[Start of Provided data]

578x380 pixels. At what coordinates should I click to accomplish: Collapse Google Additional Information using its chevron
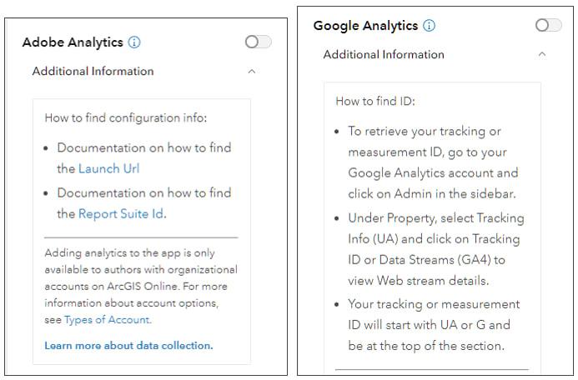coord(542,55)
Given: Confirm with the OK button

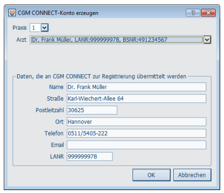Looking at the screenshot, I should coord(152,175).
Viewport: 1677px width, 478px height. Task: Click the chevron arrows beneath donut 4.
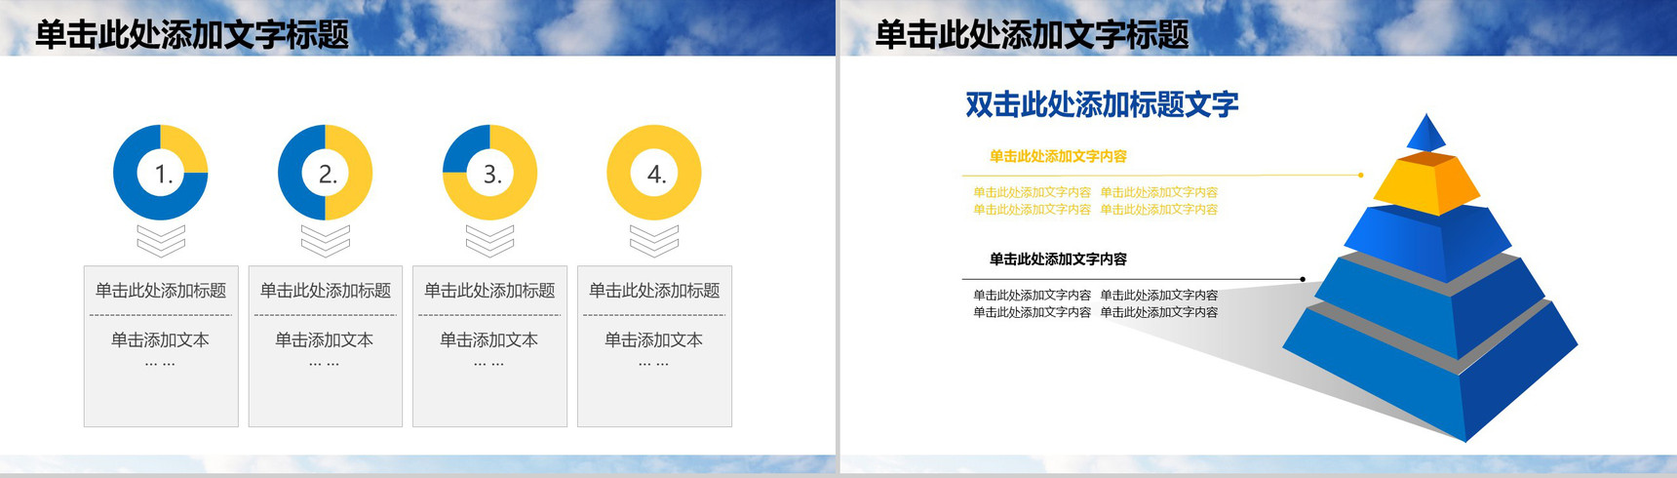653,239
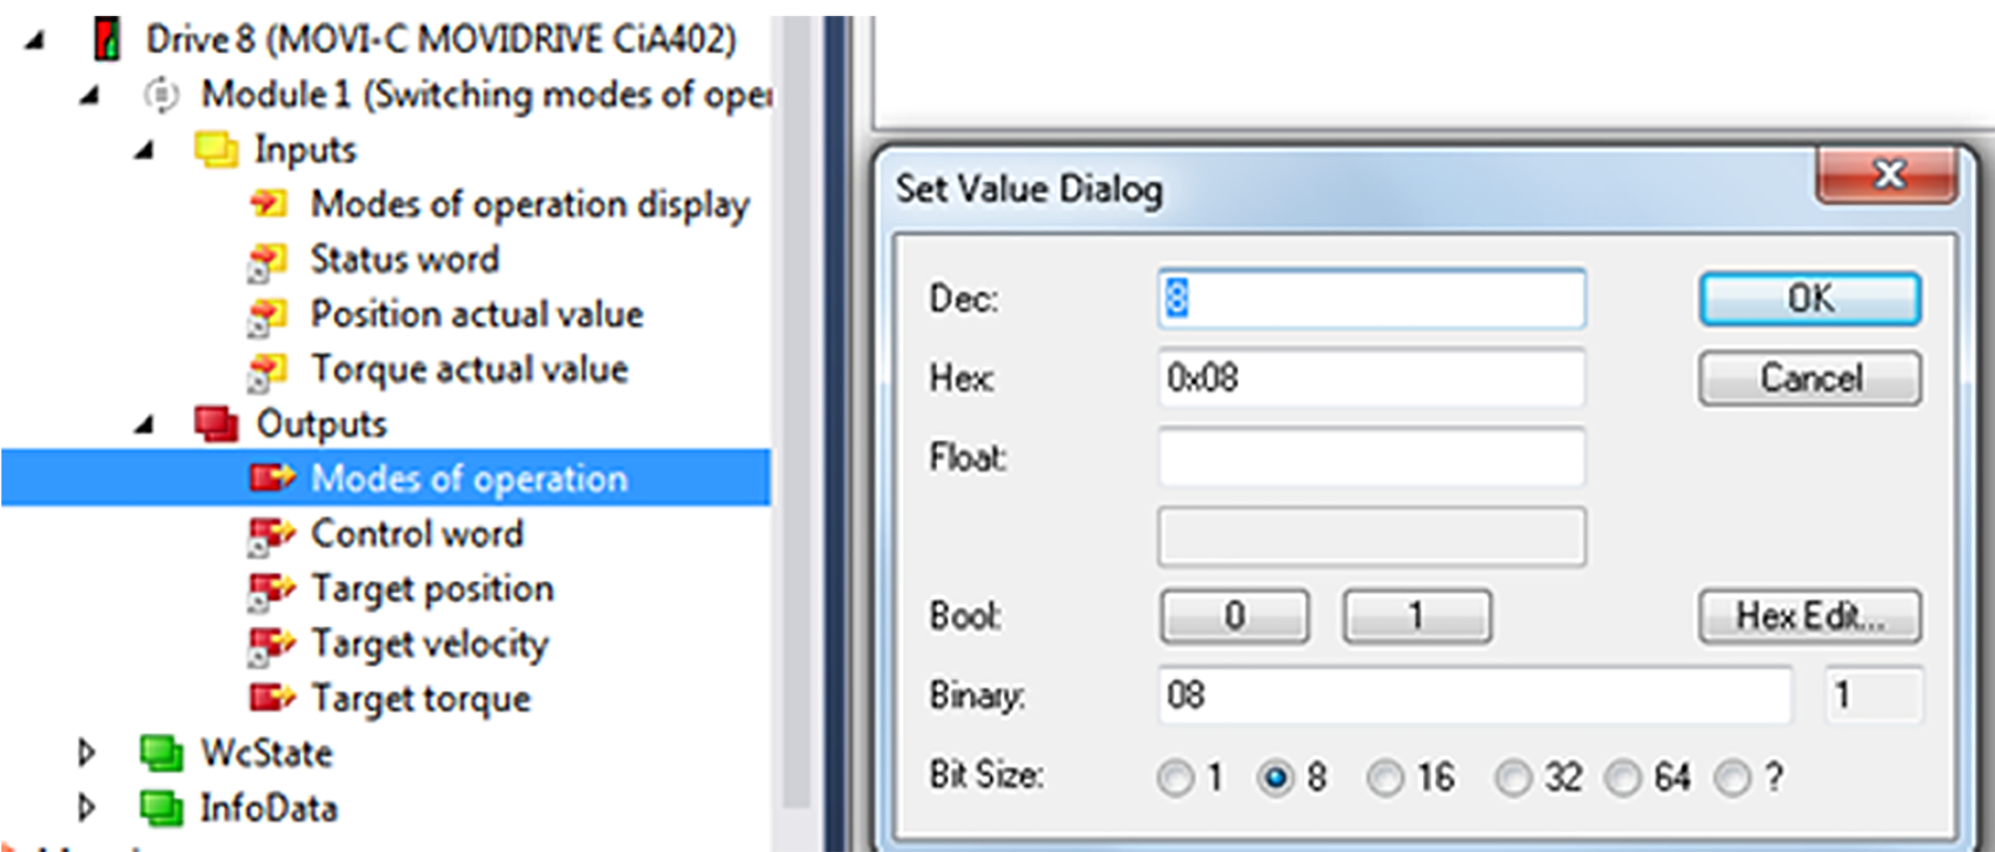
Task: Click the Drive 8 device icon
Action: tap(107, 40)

[End of Provided data]

**Stated goal:**
Count the lines in the data above that contain the string "Task", treating uppercase and lowercase as different, and reply with only the number.

**Complete output:**
2